With that callback available, the code to train the model is below:

```c++
// See https://datasets.mlpack.org/mnist.train.csv.
arma::mat dataset;
mlpack::data::Load("mnist.train.csv", dataset, true);
// See https://datasets.mlpack.org/mnist.train.labels.csv.
arma::Row<size_t> labels;
mlpack::data::Load("mnist.train.labels.csv", labels, true);

mlpack::SoftmaxRegression sr;

// Create AdaGrad optimizer with small step size and batch size of 32.
ens::AdaGrad adaGrad(0.0005, 32);
adaGrad.MaxIterations() = 10 * dataset.n_cols; // 10 epochs maximum.
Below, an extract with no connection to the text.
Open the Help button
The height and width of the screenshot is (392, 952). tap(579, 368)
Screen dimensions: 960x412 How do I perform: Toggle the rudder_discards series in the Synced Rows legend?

// Use the custom callback and an L2 penalty parameter of 0.01.
sr.Train(dataset, labels, 10 /* numClasses */, adaGrad, 0.01, true,
    ModelCheckpoint(sr), ens::ProgressBar());

// Now files like model-1.bin, model-2.bin, etc. should be saved on disk.
```

---

Load an existing softmax regression model and print some information about it.

```c++
mlpack::SoftmaxRegression sr;
// This assumes that a model called "sr_model" has been saved to the file
// "model-1.bin" (as in the previous example).
mlpack::data::Load("model-1.bin", "sr_model", sr, true);

// Print the dimensionality of the model and some other statistics.
const size_t dimensionality = (sr.FitIntercept()) ?
    (sr.Parameters().n_cols - 1) : (sr.Parameters().n_cols);
std::cout << "The dimensionality of the model in model-1.bin is "
    << dimensionality << "." << std::endl;
std::cout << "The bias parameters for the model, for each class, are: "
    << std::endl;
std::cout << sr.Parameters().col(0).t();

arma::vec point(dimensionality, arma::fill::randu);
std::cout << "The predicted class for a random point is " << sr.Classify(point)
    << "." << std::endl;
```

---

Perform incremental training on multiple datasets with multiple calls to
`Train()`.

```c++
// Generate two random datasets with four classes.
arma::mat firstDataset(5, 1000, arma::fill::randu); // 1000 points.
arma::Row<size_t> firstLabels =
    arma::randi<arma::Row<size_t>>(1000, arma::distr_param(0, 3));

arma::mat secondDataset(5, 1500, arma::fill::randu); // 1500 points.
arma::Row<size_t> secondLabels =
    arma::randi<arma::Row<size_t>>(1500, arma::distr_param(0, 3));

// Train a model on the first dataset with an L2 regularization penalty
// parameter of 0.01, not fitting an intercept.
mlpack::SoftmaxRegression sr(firstDataset, firstLabels, 4, 0.01, false);

// Now compute the accuracy on the second dataset and print it.
std::cout << "Accuracy on second dataset: "
    << sr.ComputeAccuracy(secondDataset, secondLabels) << "\%." << std::endl;

// Train for a second round on the second dataset.
sr.Train(secondDataset, secondLabels, 4);

// Now compute the accuracy on the second dataset again and print it.
// (Note that it may not be all that much better because this is random data!)
std::cout << "Accuracy on second dataset after second training: "
    << sr.ComputeAccuracy(secondDataset, secondLabels) << "\%." << std::endl;
```

---

### Advanced Functionality: Different Element Types

The `SoftmaxRegression` class has one template parameter that can be used to
control the element type of the model.  The full signature of the class is:

```
SoftmaxRegression<MatType>
```

`MatType` specifies the type of matrix used for training data and internal
representation of model parameters.  Any matrix type that implements the
Armadillo API can be used.  The example below trains a softmax regression model
on sparse 32-bit floating point data.

```c++
// Create random, sparse 100-dimensional data, with 3 classes.
arma::sp_fmat dataset;
dataset.sprandu(100, 5000, 0.3);
arma::Row<size_t> labels =
    arma::randi<arma::Row<size_t>>(5000, arma::distr_param(0, 2));

// Train with L2 regularization penalty parameter of 0.1.
mlpack::SoftmaxRegression<arma::sp_fmat> sr(dataset, labels, 3, 0.1);

// Now classify a test point.
arma::sp_fvec point;
point.sprandu(100, 1, 0.3);

size_t prediction;
arma::fvec probabilitiesVec;
sr.Classify(point, prediction, probabilitiesVec);

std::cout << "Prediction for random test point: " << prediction << "."
    << std::endl;
std::cout << "Class probabilities for random test point: "
    << probabilitiesVec.t();
```

***Note***: if `MatType` is a sparse object (e.g. `sp_fmat`), the internal
parameter representation will be a *dense* matrix containing elements of the
same type (e.g. `fmat`).  This is because L2-regularized softmax regression,
even when training on sparse data, does not necessarily produce sparse models.